The whole time I worked alongside an impressive amateur athlete about my age. Her name is Fran. She recently completed the Boston Marathon. She related to me that she likes to volunteer for a few events every year in order to give back. I might start doing the same. This final photo is of the half marathon winner, forty year old Darrell Railsback. He ran 1:19:20. Pretty speedy for a forty year old. That’s Fran at the top of the hill.

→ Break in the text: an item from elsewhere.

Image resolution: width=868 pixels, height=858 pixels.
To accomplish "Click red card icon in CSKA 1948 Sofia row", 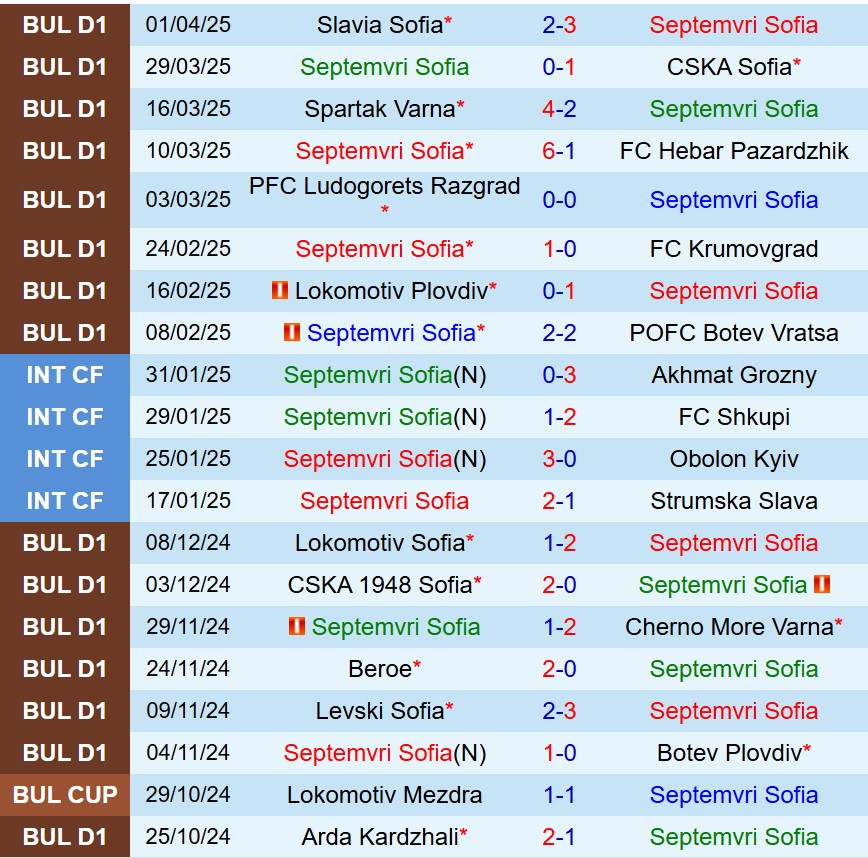I will click(x=822, y=585).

It’s hard for me to volunteer right now with the way out schedule works – but this April I put on a Fat Ass 50k/m. It was an awesome feeling. Totally worth giving back to the community.
George Schools said:
Glad to hear you’re out and in the racing mix. I volunteered to organize an Easter Seals run a couple of years ago, and gained a healthy respect for what is required to organize a successful race. A couple of minutes before the start, the race director asked me if I wouldn’t mind riding my bike in front of the runners to show them the way, which turned out to be a good idea. At the front of the pack the runners were so spread out and the last turn to the finish so hard to identify that I ended up going back from the last turn about six times to make sure each runner found the turn–and then was suddenly seized by the horrible thought that I may have been sending them around the wrong corner (that wasn’t the case). The Runner’s World website has some pretty good Race Organizer tools in there somewhere–after participating as a volunteer, I can imagine the pleasure of organizing a race well.
Ed Mahoney said:
Pretty funny. I didn’t tell this story but the 2nd or 3rd position 5 miler woman finisher got confused with Fran and me pointing the direction to her. We showed her the first turn but not the next. We thought it was intuitive to follow the flags. We spread out after that to be able to provide directions at both spots, even though we were only a few feet from each other. I totally know what it’s like to be so brain dead in a race that you can’t follow straight-forward directions. I usually have trouble understanding pace. Simple math becomes hard when there is little blood in your brain.
Chris Price said:
Let me know if you pick another race to volunteer at Ed, and I’ll join you. I do my best to thank as many volunteers as I can during a race, but I figure in general, it’s probably a pretty thankless job. I’m due to give something back.
Ed Mahoney said:
I figured out the Vicki Fong mystery. The race results cleared this up since I initially wrote this and linked them to my blog. There was a woman runner who came in shortly after the 5 mile men’s first place finisher. Fran and I both figured she errantly went out with the 10 milers 15 minutes earlier, and turned around at the correct spot for the 5 miler.
click here said:
I know this if off topic but I’m looking into starting my own blog
and was wondering what all is needed to get setup?
I’m assuming having a blog like yours would cost a pretty penny?
I’m not very internet savvy so I’m not 100% certain. Any tips or advice would be greatly appreciated.
Ed Mahoney said:
WordPress.com is free. You can buy some of the themes but plenty are offered for free. There are certain useful tips about blogging – if you care. Pictures are good. Consistency is good. Ask questions of your readers if you want to prompt dialog, etc.